*WORK INSTRUCTIONS:* Repeat, line for line, only the span that opens at the "You are a computer-use agent. The image" line and closes at the final line below. Skip the pictures.

(RECORDS SUPPLIED Opens)

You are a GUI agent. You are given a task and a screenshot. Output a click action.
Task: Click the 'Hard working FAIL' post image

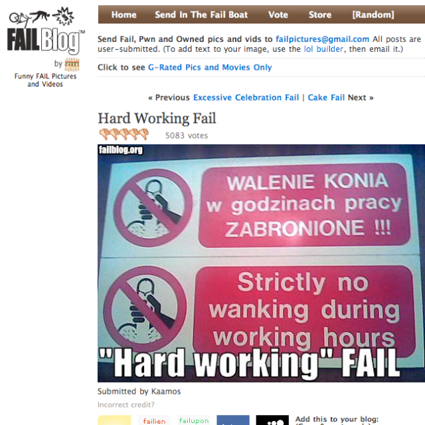261,263
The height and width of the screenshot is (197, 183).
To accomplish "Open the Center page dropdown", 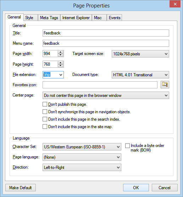I will pos(106,95).
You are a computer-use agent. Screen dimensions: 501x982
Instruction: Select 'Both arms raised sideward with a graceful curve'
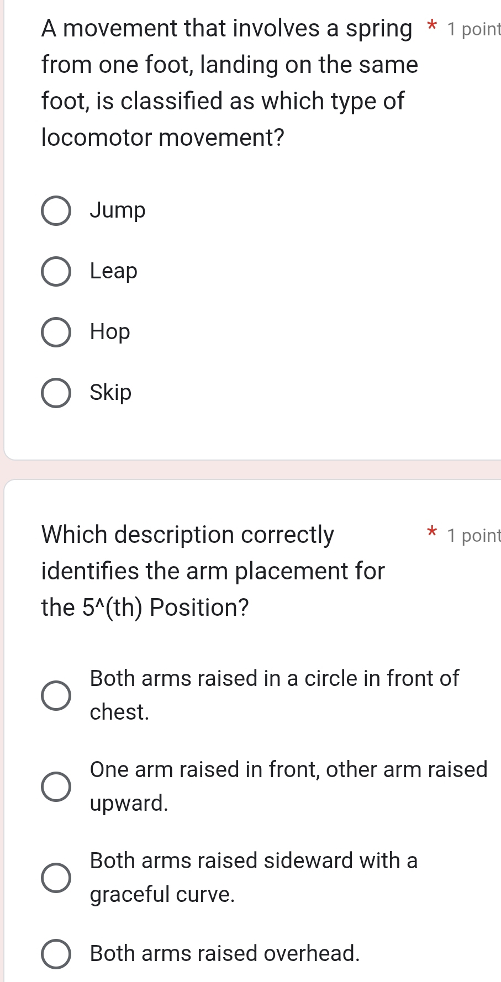[55, 877]
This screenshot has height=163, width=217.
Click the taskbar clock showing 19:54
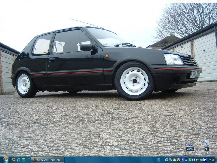[211, 160]
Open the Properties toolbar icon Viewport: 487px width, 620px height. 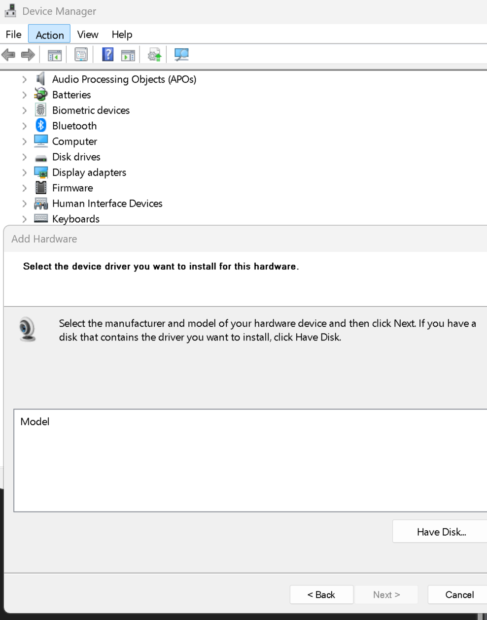coord(81,55)
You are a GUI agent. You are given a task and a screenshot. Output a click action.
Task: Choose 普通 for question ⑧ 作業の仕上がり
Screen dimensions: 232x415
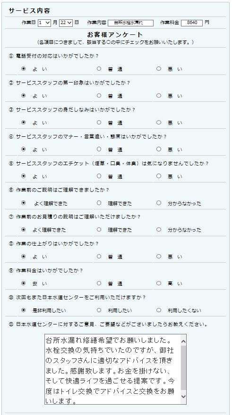point(99,256)
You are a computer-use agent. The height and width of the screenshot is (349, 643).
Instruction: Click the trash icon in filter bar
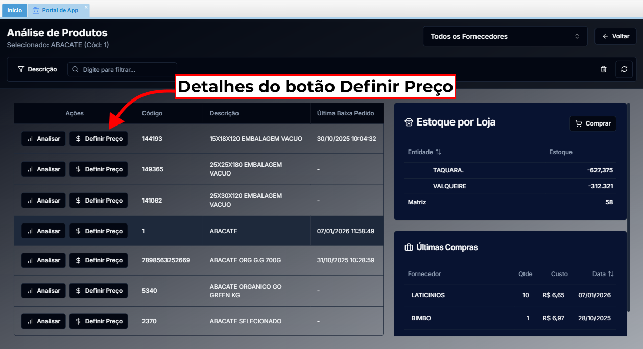click(603, 69)
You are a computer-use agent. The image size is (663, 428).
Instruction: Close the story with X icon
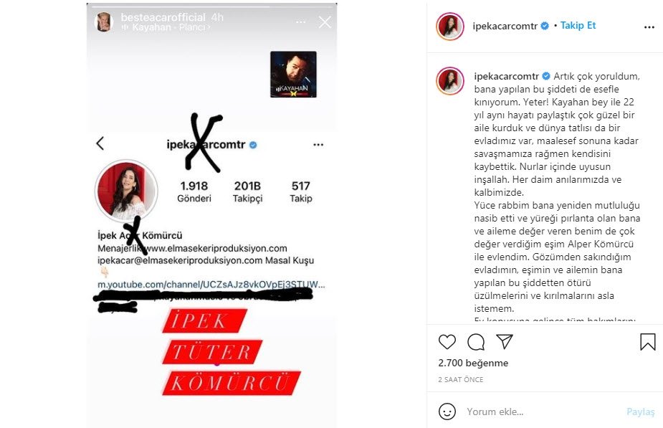tap(325, 22)
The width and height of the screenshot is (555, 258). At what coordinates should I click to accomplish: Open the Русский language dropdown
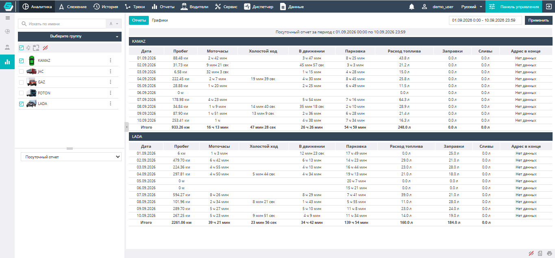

(RECORDS SUPPLIED Closes)

*RESULT FOR THIS TASK:*
You are a computer-use agent. The image size is (663, 428).
Instruction: Close the story with X icon
tap(325, 22)
The width and height of the screenshot is (555, 258). At what coordinates should I click to accomplish: Open the Русский language dropdown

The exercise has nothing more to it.